# [What you need to do]
1 - In the article on alcohol and heart disease, please rewrite the passage that opens with the words "The study included" and closes with "with alcohol consumption.", substituting "nondrinkers" for "abstainers".
2 - Extend the article on alcohol and heart disease beyond its final sentence.

# [Extract]

Observational research has suggested that light alcohol consumption may provide heart-related health benefits, but in a large study published in JAMA Network Open, alcohol intake at all levels was linked with higher risks of cardiovascular disease. The findings, which are published by a team led by researchers at Massachusetts General Hospital (MGH) and the Broad Institute of MIT and Harvard, suggest that the supposed benefits of alcohol consumption may actually be attributed to other lifestyle factors that are common among light to moderate drinkers.
The study included 371,463 adults — with an average age of 57 years and an average alcohol consumption of 9.2 drinks per week — who were participants in the UK Biobank, a large-scale biomedical database and research resource containing in-depth genetic and health information. Consistent with earlier studies, investigators found that light to moderate drinkers had the lowest heart disease risk, followed by people who abstained from drinking. People who drank heavily had the highest risk. However, the team also found that light to moderate drinkers tended to have healthier lifestyles than abstainers — such as more physical activity and vegetable intake, and less smoking. Taking just a few lifestyle factors into account significantly lowered any benefit associated with alcohol consumption.
The study also applied the latest techniques in a method called Mendelian randomization, which uses genetic variants to determine whether an observed link between an exposure and an outcome is consistent with a causal effect — in this case, whether light alcohol consumption causes a person to be protected against cardiovascular disease. “Newer and more advanced techniques in ‘non-linear Mendelian randomization’ now permit the use of human genetic data to evaluate the direction and magnitude of disease risk associated with different levels of an exposure,” says senior author Krishna G. Aragam, MD, MS, a cardiologist at MGH and an associate scientist at the Broad Institute. “We, therefore, leveraged these new techniques and expansive genetic and phenotypic data from biobank populations to better understand the association between habitual alcohol intake and cardiovascular disease.”

# [Material provided]
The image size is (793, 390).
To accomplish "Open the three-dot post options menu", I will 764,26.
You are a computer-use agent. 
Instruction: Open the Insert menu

# [Outputs for the tasks]
1 -
The study included 371,463 adults — with an average age of 57 years and an average alcohol consumption of 9.2 drinks per week — who were participants in the UK Biobank, a large-scale biomedical database and research resource containing in-depth genetic and health information. Consistent with earlier studies, investigators found that light to moderate drinkers had the lowest heart disease risk, followed by people who abstained from drinking. People who drank heavily had the highest risk. However, the team also found that light to moderate drinkers tended to have healthier lifestyles than nondrinkers — such as more physical activity and vegetable intake, and less smoking. Taking just a few lifestyle factors into account significantly lowered any benefit associated with alcohol consumption.

2 -
When the scientists conducted such genetic analyses of samples taken from participants, they found that individuals with genetic variants that predicted higher alcohol consumption were indeed more likely to consume greater amounts of alcohol, and more likely to have hypertension and coronary artery disease. The analyses also revealed substantial differences in cardiovascular risk across the spectrum of alcohol consumption among both men and women, with minimal increases in risk when going from zero to seven drinks per week, much higher risk increases when progressing from seven to 14 drinks per week, and especially high risk when consuming 21 or more drinks per week. Notably, the findings suggest a rise in cardiovascular risk even at levels deemed “low risk” by national guidelines from the U.S. Department of Agriculture (i.e. below two drinks per day for men and one drink per day for women).
The discovery that the relationship between alcohol intake and cardiovascular risk is not a linear one but rather an exponential one was supported by an additional analysis of data on 30,716 participants in the Mass General Brigham Biobank. Therefore, while cutting back on consumption can benefit even people who drink one alcoholic beverage per day, the health gains of cutting back may be more substantial — and, perhaps, more clinically meaningful — in those who consume more.
“The findings affirm that alcohol intake should not be recommended to improve cardiovascular health; rather, that reducing alcohol intake will likely reduce cardiovascular risk in all individuals, albeit to different extents based on one’s current level of consumption,” says Aragam.
The study’s lead author was Kiran J. Biddinger, and additional authors included Connor A. Emdin, MD, DPhil, Mary E. Haas, Ph.D., Minxian Wang, Ph.D., George Hindy, MD, Patrick T. Ellinor, MD, Ph.D., Sekar Kathiresan, MD, and Amit V. Khera, MD, MSc.
Funding was provided by the National Institutes of Health and the American Heart Association.